What to do = Read the lines of the data below and retrieve those with "number".

Records for the task =

────

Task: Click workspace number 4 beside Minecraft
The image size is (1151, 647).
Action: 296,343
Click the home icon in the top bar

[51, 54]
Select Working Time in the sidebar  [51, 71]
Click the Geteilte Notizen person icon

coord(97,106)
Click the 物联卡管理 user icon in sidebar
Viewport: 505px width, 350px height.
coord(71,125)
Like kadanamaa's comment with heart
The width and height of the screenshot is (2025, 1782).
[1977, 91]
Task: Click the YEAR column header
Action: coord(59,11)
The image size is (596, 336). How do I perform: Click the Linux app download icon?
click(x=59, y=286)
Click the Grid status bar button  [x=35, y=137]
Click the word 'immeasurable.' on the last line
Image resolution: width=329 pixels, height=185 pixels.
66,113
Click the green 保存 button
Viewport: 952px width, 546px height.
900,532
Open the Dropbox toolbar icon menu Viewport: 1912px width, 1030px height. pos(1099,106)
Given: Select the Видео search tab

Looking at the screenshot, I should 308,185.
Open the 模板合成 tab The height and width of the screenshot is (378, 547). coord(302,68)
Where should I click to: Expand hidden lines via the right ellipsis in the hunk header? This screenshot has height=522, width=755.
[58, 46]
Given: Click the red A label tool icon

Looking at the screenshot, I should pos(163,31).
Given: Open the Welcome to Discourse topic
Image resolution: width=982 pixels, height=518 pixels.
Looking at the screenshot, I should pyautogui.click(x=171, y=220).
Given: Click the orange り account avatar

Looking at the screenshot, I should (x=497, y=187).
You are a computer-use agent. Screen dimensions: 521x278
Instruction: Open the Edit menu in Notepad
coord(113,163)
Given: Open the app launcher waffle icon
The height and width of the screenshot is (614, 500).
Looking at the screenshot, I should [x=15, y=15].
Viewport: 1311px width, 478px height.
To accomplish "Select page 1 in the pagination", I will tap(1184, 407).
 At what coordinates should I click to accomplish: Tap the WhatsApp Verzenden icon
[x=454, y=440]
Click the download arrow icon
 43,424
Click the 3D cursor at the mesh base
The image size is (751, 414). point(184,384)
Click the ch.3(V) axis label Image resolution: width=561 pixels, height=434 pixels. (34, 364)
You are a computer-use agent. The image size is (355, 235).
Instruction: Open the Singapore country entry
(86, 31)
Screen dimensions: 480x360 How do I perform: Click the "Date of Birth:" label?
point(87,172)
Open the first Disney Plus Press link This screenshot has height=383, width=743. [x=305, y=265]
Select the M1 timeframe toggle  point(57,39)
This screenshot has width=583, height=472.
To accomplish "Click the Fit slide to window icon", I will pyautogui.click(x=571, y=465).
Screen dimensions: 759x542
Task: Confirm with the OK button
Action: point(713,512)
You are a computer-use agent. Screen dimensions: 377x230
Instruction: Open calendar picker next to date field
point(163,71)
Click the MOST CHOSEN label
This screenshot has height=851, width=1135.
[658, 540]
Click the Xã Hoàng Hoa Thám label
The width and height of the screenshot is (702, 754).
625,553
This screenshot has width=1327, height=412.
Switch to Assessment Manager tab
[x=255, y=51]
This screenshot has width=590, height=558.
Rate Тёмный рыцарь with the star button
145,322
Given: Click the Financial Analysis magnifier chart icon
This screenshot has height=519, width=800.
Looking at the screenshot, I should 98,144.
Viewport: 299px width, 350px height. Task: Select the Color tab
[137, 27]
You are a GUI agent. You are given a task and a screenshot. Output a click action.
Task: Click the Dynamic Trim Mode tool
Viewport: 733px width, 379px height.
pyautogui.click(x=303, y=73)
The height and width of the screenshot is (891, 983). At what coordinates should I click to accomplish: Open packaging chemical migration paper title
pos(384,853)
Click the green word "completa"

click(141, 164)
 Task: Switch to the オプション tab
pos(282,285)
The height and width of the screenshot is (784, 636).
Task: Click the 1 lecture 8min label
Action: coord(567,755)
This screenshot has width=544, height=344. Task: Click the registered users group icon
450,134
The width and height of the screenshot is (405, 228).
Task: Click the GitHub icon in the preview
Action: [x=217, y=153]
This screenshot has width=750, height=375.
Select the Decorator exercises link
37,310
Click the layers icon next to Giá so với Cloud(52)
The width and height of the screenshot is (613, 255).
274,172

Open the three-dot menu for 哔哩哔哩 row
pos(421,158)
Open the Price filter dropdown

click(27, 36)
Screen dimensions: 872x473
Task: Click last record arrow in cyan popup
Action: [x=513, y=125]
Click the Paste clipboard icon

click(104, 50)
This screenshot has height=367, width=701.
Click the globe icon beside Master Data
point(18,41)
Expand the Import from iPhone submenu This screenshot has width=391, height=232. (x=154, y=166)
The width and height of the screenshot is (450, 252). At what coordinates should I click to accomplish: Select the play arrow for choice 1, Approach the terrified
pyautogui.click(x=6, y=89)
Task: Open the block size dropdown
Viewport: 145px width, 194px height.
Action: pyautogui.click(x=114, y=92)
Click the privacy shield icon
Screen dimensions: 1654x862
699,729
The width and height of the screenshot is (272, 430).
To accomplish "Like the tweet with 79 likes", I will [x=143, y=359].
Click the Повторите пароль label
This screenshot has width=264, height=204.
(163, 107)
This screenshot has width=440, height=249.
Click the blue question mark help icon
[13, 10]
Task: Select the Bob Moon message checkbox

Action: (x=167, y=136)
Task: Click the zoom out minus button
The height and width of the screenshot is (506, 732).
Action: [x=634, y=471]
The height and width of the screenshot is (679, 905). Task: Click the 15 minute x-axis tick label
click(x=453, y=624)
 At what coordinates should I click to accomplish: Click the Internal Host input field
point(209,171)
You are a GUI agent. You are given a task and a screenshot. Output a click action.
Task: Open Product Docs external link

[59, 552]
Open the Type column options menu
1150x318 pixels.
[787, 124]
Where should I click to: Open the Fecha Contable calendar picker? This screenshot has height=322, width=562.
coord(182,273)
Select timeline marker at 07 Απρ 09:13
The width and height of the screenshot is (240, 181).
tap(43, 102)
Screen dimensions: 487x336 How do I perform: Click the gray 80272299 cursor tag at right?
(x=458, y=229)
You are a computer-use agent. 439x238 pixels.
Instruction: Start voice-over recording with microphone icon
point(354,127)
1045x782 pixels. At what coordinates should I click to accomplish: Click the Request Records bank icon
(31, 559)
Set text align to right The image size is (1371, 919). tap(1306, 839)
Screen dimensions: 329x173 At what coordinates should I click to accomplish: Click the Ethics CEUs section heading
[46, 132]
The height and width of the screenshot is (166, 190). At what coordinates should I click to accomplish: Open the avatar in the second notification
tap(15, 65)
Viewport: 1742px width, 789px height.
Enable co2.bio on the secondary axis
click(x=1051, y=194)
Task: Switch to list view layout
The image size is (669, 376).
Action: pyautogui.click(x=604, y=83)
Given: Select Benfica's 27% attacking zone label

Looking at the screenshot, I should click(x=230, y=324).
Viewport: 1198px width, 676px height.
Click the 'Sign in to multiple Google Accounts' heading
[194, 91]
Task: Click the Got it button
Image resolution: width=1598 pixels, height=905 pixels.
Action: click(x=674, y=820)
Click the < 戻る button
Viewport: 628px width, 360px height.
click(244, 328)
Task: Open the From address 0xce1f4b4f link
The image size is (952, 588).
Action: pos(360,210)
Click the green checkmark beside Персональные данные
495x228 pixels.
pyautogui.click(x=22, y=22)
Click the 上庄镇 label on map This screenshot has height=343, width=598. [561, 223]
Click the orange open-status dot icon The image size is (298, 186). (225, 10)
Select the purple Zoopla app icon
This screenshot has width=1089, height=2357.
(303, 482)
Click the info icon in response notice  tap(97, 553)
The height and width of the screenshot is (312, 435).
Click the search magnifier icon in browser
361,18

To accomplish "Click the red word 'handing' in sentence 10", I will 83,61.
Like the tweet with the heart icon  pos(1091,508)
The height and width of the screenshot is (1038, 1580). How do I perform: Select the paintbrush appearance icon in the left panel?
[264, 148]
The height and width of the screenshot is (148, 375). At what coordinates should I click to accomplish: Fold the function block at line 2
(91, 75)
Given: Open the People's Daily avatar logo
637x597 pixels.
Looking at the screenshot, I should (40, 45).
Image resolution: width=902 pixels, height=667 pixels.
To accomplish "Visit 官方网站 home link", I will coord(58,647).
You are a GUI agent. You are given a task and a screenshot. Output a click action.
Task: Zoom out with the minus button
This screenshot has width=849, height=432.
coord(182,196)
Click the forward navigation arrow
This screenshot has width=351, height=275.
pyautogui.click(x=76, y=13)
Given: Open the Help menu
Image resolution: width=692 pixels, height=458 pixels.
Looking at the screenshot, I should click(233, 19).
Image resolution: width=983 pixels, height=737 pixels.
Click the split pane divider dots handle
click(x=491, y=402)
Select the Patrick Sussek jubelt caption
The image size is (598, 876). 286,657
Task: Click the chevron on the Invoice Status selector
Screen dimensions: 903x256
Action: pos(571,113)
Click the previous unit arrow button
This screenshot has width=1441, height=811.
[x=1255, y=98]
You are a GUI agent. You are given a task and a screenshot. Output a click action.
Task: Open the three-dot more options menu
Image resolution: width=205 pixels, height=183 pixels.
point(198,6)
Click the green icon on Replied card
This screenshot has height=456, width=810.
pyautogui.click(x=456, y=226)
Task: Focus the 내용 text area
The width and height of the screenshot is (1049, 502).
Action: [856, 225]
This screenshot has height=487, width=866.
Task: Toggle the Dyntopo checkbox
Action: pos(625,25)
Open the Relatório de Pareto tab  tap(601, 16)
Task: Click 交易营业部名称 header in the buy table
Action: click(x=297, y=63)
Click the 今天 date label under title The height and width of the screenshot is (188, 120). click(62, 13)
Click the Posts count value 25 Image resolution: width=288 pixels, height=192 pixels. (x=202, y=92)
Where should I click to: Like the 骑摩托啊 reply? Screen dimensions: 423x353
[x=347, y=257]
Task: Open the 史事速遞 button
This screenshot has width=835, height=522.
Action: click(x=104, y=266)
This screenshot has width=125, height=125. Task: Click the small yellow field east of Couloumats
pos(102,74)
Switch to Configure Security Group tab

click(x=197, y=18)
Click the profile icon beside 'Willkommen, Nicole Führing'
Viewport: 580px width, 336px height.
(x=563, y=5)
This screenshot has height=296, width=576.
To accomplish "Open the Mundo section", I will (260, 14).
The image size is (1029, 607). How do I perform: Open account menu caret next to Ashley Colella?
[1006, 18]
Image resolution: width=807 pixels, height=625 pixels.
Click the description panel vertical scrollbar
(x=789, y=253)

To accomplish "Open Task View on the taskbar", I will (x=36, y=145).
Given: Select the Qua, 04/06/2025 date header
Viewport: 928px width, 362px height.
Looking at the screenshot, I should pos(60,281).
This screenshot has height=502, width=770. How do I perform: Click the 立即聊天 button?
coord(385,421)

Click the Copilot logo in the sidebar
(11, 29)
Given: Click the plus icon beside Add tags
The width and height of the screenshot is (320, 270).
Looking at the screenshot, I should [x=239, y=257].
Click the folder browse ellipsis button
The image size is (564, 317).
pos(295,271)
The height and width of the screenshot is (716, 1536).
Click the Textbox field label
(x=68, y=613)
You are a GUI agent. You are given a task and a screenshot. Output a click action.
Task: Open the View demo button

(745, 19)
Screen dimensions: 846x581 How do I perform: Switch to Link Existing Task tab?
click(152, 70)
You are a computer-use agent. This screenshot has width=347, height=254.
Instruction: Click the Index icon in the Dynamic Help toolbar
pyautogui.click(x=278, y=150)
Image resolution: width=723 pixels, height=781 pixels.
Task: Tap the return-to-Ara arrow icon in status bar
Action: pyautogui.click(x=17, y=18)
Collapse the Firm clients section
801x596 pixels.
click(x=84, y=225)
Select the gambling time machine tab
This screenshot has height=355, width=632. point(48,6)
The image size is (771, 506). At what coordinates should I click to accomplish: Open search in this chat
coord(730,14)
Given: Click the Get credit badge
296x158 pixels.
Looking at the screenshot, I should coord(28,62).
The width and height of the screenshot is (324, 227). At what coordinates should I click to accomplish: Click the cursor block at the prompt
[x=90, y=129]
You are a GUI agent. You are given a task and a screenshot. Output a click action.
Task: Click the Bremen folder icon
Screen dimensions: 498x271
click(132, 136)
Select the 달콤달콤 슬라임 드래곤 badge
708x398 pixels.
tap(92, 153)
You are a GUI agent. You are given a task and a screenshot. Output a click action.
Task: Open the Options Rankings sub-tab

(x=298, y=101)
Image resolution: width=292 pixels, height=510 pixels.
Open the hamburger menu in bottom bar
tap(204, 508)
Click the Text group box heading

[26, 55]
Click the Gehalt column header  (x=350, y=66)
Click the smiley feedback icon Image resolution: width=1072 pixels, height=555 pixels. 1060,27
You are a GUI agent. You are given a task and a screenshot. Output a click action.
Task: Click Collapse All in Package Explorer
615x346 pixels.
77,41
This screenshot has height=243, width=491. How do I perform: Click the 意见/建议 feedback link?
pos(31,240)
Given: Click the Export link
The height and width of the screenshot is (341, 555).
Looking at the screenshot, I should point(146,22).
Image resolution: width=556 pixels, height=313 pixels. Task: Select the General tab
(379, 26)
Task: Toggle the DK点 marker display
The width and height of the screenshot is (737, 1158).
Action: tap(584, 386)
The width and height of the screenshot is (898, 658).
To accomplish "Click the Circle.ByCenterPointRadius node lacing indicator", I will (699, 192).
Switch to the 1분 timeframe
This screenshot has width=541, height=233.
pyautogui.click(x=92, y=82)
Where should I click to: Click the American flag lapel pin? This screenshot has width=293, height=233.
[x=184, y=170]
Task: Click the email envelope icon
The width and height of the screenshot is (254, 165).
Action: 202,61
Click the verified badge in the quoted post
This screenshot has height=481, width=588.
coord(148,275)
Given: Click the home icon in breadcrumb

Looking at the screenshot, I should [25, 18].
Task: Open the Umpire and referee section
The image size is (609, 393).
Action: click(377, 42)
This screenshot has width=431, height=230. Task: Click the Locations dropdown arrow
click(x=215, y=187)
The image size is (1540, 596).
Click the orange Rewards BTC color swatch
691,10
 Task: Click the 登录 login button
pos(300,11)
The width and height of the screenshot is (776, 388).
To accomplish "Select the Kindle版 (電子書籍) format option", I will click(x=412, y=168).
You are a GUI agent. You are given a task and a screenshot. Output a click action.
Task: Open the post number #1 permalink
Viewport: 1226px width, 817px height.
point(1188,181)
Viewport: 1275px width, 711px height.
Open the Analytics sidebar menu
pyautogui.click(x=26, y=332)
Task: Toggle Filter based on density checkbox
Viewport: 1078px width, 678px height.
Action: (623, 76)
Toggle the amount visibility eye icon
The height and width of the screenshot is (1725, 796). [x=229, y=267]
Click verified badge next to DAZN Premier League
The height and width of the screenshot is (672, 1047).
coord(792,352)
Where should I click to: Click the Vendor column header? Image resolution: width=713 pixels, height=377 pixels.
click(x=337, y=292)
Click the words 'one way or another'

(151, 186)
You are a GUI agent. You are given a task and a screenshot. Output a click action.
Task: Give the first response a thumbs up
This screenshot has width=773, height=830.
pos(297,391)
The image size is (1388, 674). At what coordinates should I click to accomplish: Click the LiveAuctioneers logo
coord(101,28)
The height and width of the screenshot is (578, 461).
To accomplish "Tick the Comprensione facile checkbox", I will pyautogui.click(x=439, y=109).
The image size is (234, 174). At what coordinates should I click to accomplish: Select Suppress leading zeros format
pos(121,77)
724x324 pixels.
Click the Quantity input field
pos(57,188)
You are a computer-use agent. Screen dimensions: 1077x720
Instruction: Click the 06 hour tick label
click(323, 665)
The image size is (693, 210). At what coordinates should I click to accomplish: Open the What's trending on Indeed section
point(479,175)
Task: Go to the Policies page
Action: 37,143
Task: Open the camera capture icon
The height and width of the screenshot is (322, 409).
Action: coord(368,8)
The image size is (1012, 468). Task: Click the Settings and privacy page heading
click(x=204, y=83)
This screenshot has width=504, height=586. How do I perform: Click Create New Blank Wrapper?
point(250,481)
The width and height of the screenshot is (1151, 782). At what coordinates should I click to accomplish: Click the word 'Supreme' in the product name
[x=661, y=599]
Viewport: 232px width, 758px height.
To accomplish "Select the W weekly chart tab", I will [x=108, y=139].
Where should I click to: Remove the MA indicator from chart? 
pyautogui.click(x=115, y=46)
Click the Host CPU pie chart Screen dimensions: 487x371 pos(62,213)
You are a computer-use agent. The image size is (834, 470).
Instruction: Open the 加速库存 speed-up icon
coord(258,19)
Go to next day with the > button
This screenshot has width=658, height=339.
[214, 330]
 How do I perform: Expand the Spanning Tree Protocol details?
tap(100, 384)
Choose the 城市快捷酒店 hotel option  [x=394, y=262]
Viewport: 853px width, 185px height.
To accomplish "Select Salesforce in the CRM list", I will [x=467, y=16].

────

Response area =
Task: Click workspace number 4 beside Minecraft
Task: Open the post number #1 permalink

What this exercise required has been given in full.